HITL is more hands-on, which can seem advantageous if you’re newer to AI technology in the workplace. Humans play a vital role in the closed feedback loop, so your AI isn’t as automated and autonomous as it could be. That’s a necessary compromise in some HITL models, such as medical diagnosis systems (AI models review an MRI but a doctor also interprets the data later) and self-driving cars.

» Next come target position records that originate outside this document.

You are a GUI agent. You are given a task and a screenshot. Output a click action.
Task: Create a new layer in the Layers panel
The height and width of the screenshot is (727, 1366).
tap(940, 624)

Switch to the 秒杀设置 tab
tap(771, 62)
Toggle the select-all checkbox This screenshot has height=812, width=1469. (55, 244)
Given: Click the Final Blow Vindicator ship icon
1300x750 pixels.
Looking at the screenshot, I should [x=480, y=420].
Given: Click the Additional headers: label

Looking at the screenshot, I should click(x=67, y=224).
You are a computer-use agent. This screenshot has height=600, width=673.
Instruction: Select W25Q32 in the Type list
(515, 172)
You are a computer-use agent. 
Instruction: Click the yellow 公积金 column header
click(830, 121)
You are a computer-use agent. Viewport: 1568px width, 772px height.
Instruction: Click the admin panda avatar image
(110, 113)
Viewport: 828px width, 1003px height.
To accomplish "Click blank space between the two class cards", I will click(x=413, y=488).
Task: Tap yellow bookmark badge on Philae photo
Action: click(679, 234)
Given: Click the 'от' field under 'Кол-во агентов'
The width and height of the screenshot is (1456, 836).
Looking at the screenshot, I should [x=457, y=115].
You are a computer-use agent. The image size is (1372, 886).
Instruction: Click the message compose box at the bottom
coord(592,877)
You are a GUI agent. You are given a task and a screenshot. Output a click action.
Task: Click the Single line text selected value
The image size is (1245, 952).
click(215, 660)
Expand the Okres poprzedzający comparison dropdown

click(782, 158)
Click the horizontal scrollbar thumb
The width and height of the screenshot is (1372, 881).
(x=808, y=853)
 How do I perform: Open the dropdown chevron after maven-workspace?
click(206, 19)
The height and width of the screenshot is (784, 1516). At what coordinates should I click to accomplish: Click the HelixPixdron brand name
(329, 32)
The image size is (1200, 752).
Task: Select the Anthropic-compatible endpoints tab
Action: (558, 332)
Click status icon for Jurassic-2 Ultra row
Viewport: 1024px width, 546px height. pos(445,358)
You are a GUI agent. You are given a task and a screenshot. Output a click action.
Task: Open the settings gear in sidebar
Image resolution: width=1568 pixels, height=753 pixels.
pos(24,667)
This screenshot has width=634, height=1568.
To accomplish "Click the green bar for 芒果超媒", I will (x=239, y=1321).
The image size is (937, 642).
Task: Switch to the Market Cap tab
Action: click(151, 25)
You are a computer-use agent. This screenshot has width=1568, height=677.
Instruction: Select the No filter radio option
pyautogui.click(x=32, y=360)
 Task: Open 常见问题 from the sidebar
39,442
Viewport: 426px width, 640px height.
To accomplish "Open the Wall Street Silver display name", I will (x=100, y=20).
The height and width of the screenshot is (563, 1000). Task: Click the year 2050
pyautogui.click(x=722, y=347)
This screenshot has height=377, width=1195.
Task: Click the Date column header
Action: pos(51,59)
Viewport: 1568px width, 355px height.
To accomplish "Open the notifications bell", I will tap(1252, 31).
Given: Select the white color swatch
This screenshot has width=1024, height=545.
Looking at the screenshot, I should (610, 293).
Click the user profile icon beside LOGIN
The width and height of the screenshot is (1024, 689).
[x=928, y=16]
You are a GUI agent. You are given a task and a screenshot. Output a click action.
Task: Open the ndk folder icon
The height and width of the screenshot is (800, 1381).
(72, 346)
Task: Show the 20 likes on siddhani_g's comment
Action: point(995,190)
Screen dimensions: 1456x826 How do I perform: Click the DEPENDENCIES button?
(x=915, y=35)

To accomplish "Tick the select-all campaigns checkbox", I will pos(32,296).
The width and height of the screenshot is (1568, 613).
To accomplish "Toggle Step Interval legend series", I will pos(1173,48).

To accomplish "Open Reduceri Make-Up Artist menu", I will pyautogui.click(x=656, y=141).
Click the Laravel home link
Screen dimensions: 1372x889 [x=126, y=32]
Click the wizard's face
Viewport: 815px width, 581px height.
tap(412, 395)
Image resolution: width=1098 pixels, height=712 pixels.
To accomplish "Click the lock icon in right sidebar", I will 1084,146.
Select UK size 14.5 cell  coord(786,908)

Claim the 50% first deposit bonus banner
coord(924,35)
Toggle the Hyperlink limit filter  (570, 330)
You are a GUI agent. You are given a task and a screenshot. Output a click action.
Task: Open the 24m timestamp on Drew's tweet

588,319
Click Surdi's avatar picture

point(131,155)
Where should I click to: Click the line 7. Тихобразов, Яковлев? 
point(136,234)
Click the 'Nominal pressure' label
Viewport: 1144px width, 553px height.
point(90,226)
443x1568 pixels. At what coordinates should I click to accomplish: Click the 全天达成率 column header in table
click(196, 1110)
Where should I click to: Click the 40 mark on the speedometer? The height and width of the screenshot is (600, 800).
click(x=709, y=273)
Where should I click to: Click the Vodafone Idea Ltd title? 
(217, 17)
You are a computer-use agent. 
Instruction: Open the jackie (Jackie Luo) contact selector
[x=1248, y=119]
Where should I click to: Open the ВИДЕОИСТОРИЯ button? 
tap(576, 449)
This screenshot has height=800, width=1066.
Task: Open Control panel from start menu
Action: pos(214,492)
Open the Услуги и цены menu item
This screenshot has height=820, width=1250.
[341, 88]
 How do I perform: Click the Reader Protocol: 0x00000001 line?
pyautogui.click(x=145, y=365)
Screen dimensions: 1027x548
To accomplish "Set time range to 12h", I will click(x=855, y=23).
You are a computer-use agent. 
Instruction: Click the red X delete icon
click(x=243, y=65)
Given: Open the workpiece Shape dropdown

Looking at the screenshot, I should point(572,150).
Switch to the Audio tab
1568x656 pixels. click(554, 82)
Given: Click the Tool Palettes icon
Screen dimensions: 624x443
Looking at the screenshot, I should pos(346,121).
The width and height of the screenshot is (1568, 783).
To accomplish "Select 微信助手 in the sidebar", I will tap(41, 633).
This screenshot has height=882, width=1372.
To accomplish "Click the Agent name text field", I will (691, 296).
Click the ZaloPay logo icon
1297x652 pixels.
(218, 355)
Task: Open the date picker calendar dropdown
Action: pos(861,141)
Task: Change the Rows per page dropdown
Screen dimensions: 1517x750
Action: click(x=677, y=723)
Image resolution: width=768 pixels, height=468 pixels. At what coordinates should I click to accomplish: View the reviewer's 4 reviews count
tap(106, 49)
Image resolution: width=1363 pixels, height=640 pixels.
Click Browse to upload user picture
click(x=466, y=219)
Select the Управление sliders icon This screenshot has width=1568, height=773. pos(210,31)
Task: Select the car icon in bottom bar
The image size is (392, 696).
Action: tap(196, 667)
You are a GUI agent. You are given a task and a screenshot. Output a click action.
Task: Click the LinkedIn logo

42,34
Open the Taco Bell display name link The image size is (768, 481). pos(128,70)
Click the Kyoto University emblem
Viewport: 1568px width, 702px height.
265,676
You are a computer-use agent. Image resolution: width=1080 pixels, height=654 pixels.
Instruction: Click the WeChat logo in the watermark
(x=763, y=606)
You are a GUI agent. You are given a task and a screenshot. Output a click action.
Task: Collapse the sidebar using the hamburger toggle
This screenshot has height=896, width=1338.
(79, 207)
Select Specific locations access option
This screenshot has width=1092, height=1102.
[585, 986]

HOTL is often the most efficient route if you’re trying to expand your company’s bandwidth and productivity. You create the AI model to test and, if successful, it will run itself. You still have control if you need to interrupt an AI agent’s action, but you aren’t required to be present to initiate every important step. Consider reserving HOTL agents for situations that aren’t as high stakes, such as a customer service chatbot or an online forum moderation program.
Who should invest in the AI workforce?
Most businesses large and small can stand to benefit from some level of AI assistance. The ability to automate routine and repetitive tasks frees your team from dedicating a portion of their day to low-input jobs. Instead, they can reallocate their time and energy to tasks that require attention to detail and creativity.
For that reason, AI should be looked at as a way to augment the workforce, not replace it. You can do more with the same amount of people versus doing the same amount with a smaller team.
From one-person start-ups to Fortune 500 companies, everyone can use the AI workforce as a path toward improved customer experience, improved productivity and better data-backed decision-making.